# WHAT YOU HAVE TO DO
Transcribe the listing from its top line through the line with "Select the Tree". Keep it exact, both ends included, and add nothing.

****************

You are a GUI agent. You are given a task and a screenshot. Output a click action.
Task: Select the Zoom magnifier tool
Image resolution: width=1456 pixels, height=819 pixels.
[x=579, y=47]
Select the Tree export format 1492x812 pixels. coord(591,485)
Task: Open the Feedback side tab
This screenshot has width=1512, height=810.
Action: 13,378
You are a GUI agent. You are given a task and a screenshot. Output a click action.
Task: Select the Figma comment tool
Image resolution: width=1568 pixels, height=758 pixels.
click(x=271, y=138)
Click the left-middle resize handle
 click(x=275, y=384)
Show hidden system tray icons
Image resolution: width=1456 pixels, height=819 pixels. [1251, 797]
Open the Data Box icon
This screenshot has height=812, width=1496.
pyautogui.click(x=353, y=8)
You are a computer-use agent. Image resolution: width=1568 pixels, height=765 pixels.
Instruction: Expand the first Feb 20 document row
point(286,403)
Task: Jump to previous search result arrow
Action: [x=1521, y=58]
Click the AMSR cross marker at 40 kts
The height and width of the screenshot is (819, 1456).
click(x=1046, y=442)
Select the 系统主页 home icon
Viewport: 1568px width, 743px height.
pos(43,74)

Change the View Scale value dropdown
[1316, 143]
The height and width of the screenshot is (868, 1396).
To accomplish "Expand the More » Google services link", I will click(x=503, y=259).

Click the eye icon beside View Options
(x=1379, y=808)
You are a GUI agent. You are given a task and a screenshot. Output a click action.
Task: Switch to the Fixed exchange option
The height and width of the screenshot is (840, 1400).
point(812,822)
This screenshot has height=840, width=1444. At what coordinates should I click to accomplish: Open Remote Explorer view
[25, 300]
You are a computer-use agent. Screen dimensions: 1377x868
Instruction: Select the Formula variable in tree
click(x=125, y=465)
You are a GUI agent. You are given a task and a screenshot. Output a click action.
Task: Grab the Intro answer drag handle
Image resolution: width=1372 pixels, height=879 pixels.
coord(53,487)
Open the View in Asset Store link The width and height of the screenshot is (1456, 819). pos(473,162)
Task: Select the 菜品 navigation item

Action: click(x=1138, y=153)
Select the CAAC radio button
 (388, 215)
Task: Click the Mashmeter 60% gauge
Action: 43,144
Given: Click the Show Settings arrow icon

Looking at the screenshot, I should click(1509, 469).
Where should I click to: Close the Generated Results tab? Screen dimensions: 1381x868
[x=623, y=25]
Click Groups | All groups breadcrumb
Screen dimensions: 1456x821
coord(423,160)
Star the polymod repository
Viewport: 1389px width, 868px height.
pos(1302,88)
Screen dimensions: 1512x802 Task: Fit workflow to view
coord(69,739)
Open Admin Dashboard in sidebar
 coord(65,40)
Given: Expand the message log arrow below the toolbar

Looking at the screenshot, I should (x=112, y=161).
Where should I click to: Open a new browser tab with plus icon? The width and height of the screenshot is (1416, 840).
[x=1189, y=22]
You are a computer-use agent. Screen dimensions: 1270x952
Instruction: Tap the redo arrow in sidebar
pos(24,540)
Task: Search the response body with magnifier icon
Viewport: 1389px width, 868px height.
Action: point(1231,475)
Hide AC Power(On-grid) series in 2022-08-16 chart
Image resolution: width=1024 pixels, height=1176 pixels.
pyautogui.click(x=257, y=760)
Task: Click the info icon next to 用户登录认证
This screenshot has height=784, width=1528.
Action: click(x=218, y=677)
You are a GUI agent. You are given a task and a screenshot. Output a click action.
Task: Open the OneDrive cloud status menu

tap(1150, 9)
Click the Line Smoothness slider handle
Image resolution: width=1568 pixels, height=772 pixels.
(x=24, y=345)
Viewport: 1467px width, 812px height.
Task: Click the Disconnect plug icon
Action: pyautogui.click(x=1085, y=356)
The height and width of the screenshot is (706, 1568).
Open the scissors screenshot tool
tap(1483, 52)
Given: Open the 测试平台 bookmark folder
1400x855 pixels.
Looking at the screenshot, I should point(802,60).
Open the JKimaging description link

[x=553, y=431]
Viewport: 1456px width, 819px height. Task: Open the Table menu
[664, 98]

****************

# TASK ANSWER
You are a GUI agent. You are given a task and a screenshot. Output a click action.
Task: Select the Zoom magnifier tool
Image resolution: width=1456 pixels, height=819 pixels.
[x=579, y=47]
Select the Tree export format 1492x812 pixels. coord(591,485)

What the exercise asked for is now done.